Scan the records beneath this line for the line holding "Brasileiro Feminino: São" and the line holding "Chikungunya traz preocupações", then transcribe exactly those two and all lines between.

Input records:
::::

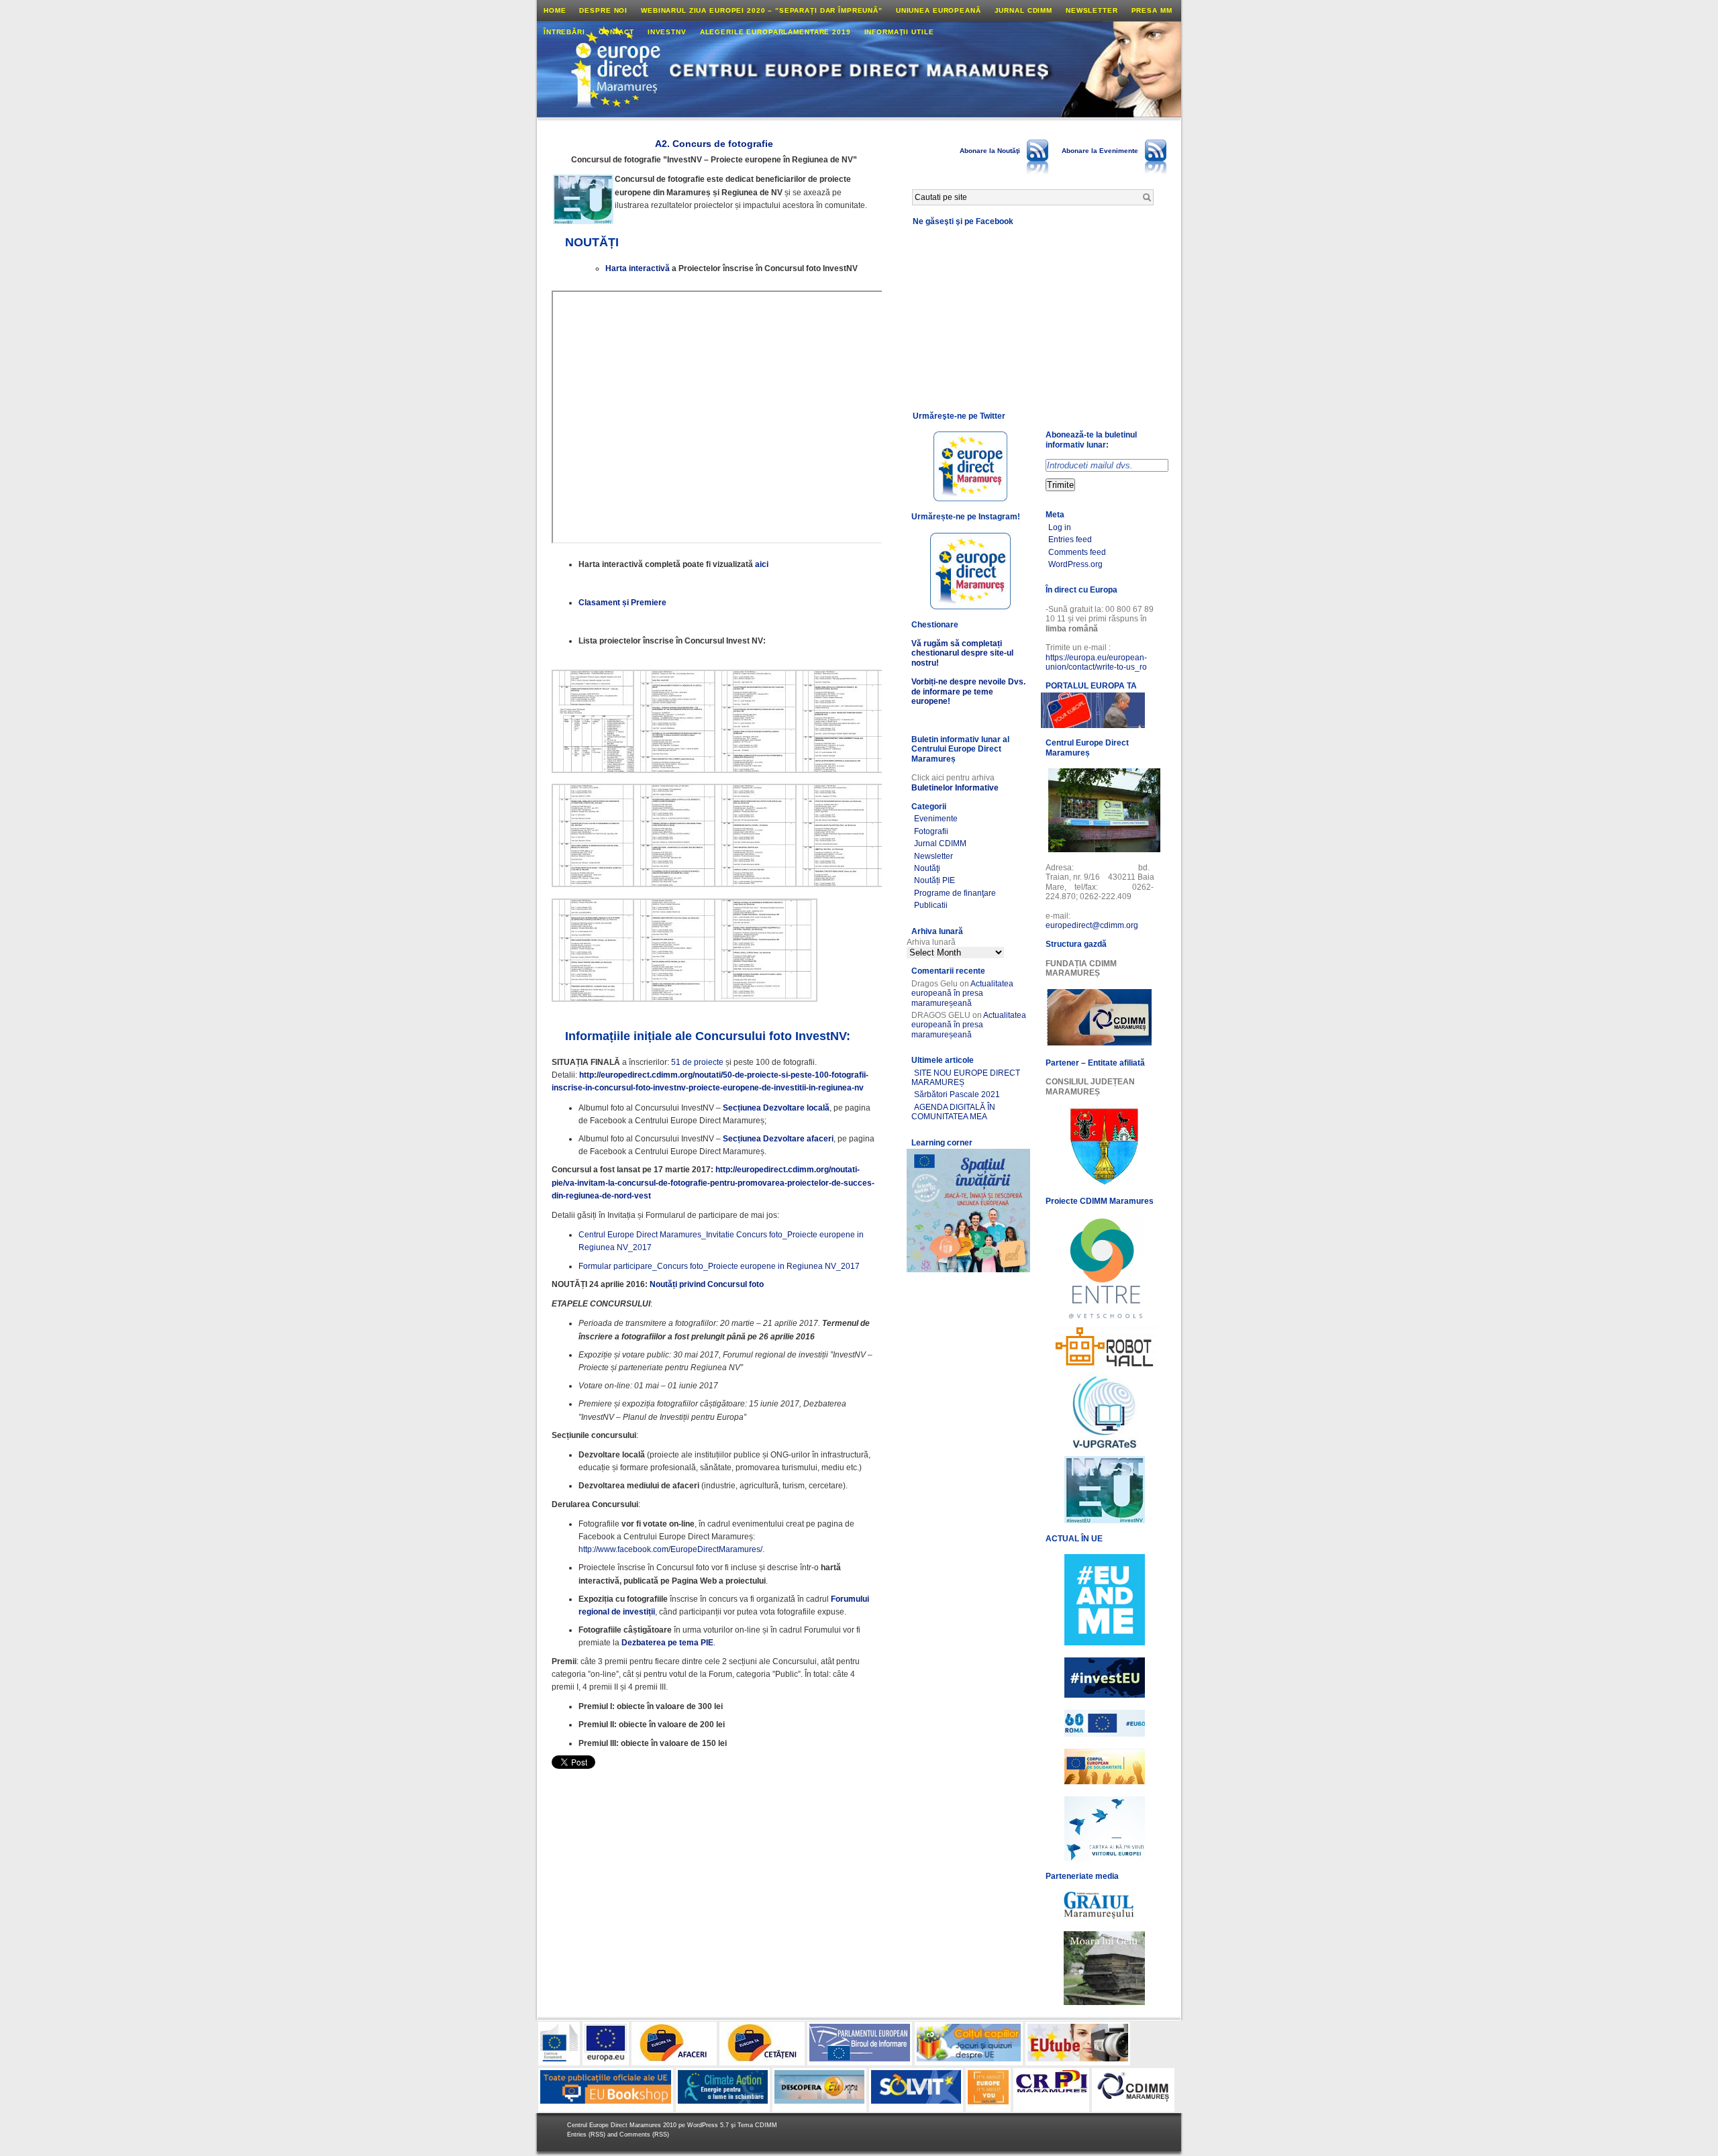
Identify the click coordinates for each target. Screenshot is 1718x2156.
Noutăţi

::::

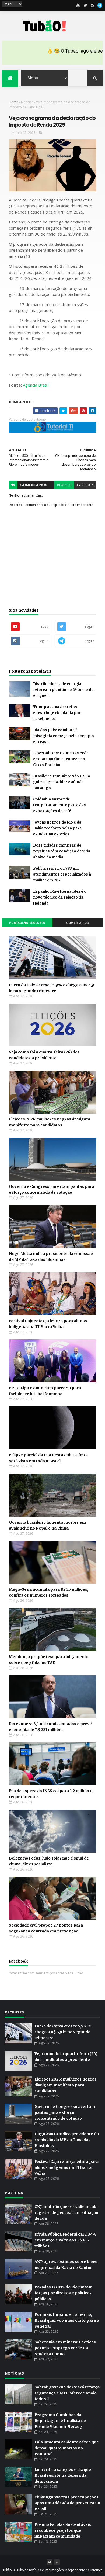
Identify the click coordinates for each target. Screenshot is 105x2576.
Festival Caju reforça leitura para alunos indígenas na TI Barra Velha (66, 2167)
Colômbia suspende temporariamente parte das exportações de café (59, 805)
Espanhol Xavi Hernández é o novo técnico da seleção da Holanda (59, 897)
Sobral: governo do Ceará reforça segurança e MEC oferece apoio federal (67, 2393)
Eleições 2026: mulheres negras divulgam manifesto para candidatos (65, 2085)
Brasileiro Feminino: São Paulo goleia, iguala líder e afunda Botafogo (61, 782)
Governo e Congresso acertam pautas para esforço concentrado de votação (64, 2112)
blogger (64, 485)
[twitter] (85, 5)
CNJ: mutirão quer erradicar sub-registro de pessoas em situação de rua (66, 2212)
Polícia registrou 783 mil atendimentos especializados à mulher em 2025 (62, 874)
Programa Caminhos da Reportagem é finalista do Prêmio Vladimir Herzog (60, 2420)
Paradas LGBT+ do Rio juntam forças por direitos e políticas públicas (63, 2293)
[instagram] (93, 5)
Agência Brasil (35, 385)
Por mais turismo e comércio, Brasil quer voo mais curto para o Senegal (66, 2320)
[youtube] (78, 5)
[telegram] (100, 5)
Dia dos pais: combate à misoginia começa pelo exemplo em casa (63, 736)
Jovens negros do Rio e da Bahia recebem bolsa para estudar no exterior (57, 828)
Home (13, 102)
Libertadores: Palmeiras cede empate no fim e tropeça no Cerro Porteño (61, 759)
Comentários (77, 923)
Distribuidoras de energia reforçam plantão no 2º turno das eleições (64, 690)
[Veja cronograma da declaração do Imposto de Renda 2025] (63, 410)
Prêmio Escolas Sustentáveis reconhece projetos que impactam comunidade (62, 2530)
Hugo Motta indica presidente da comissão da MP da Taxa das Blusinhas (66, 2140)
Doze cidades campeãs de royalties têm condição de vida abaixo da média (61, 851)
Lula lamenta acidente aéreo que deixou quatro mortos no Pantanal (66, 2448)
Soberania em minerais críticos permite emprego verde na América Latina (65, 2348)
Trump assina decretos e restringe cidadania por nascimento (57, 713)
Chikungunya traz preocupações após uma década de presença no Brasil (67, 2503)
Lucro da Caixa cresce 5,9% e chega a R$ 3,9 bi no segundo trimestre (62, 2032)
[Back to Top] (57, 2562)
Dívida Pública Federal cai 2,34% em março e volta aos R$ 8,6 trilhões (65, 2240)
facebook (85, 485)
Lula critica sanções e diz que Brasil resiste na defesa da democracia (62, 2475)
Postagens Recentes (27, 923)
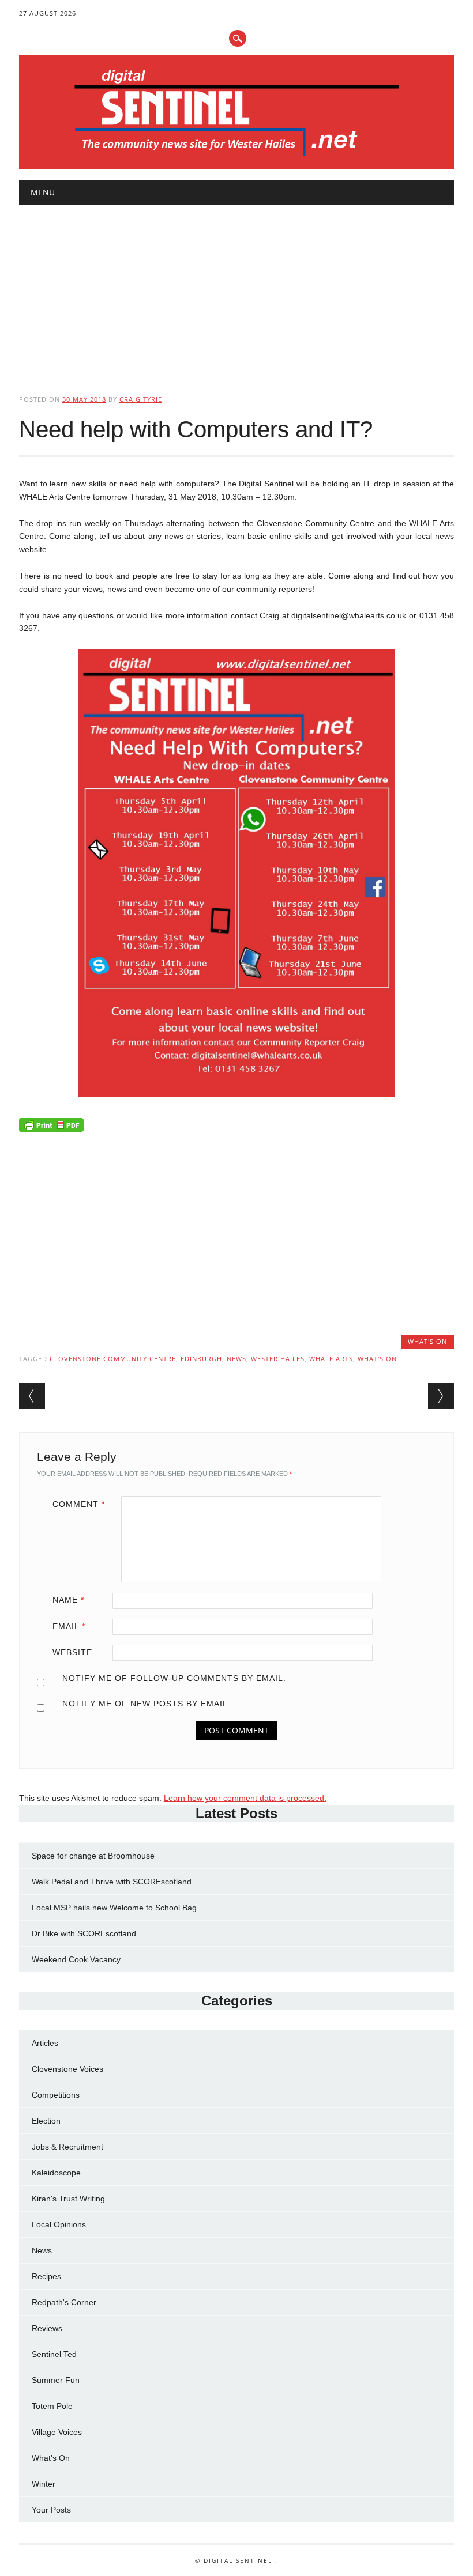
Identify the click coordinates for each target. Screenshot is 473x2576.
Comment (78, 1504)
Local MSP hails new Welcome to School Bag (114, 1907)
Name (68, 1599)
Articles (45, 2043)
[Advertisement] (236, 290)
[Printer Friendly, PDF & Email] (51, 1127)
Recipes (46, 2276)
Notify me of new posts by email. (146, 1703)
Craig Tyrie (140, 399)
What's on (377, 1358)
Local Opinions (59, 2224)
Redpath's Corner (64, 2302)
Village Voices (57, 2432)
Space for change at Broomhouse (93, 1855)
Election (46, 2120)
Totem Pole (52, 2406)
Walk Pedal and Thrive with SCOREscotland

::::

Solution to the problem:
Brasileiro Feminino: São Paulo goleia, iguala líder e afunda Botafogo (61, 782)
Governo e Congresso acertam pautas para esforço concentrado de votação (64, 2112)
blogger (64, 485)
[twitter] (85, 5)
CNJ: mutirão quer erradicar sub-registro de pessoas em situação de rua (66, 2212)
Polícia registrou 783 mil atendimentos especializados à mulher em 2025 (62, 874)
Programa Caminhos da Reportagem é finalista do Prêmio Vladimir Herzog (60, 2420)
Paradas LGBT+ do Rio juntam forças por direitos e políticas públicas (63, 2293)
[instagram] (93, 5)
Agência Brasil (35, 385)
Por mais turismo e comércio, Brasil quer voo mais curto para o Senegal (66, 2320)
[youtube] (78, 5)
[telegram] (100, 5)
Dia dos pais: combate à misoginia começa pelo exemplo em casa (63, 736)
Jovens negros do Rio e da Bahia recebem bolsa para estudar no exterior (57, 828)
Home (13, 102)
Libertadores: Palmeiras cede empate no fim e tropeça no Cerro Porteño (61, 759)
Comentários (77, 923)
Distribuidoras de energia reforçam plantão no 2º turno das eleições (64, 690)
[Veja cronograma da declaração do Imposto de Renda 2025] (63, 410)
Prêmio Escolas Sustentáveis reconhece projetos que impactam comunidade (62, 2530)
Hugo Motta indica presidente da comissão da MP da Taxa das Blusinhas (66, 2140)
Doze cidades campeãs de royalties têm condição de vida abaixo da média (61, 851)
Lula lamenta acidente aéreo que deixou quatro mortos no Pantanal (66, 2448)
Soberania em minerais críticos permite emprego verde na América Latina (65, 2348)
Trump assina decretos e restringe cidadania por nascimento (57, 713)
Chikungunya traz preocupações após uma década de presença no Brasil (67, 2503)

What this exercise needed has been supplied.